* Data for this task:
- Opening Delimiter -

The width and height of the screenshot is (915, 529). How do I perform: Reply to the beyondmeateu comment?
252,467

- Closing Delimiter -
- Opening Delimiter -

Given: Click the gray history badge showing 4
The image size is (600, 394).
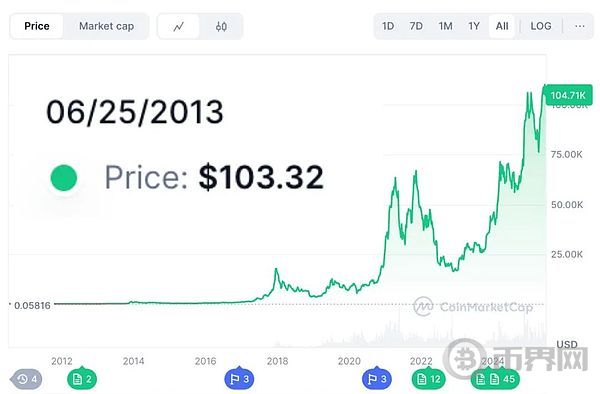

- Closing Delimiter -
- Opening Delimiter -

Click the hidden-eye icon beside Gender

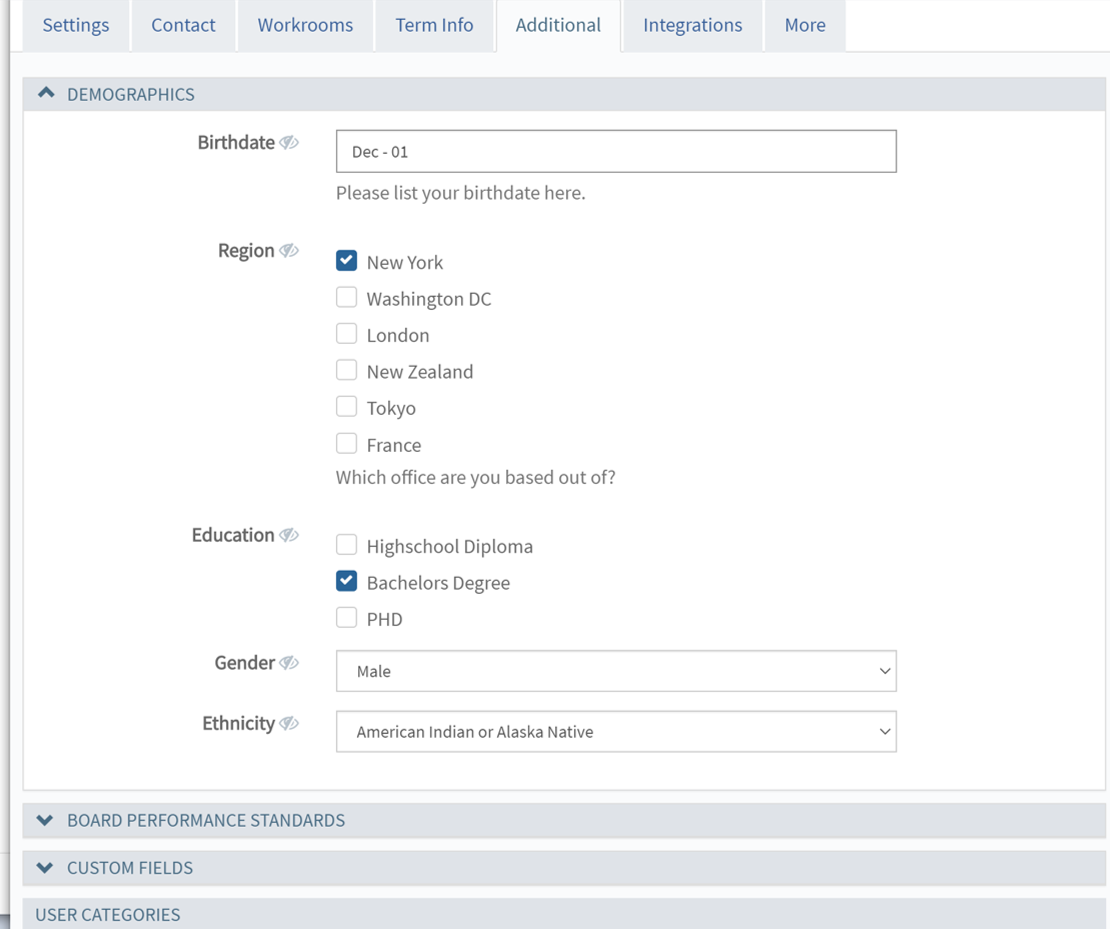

- Closing Delimiter -

* Exercise goal:
All lines above from the line with "Given: Click the gray history badge showing 4" through the line with "The image size is (600, 394).", both included, are to be set down exactly, with nothing else.

* Task answer:
Given: Click the gray history badge showing 4
The image size is (600, 394).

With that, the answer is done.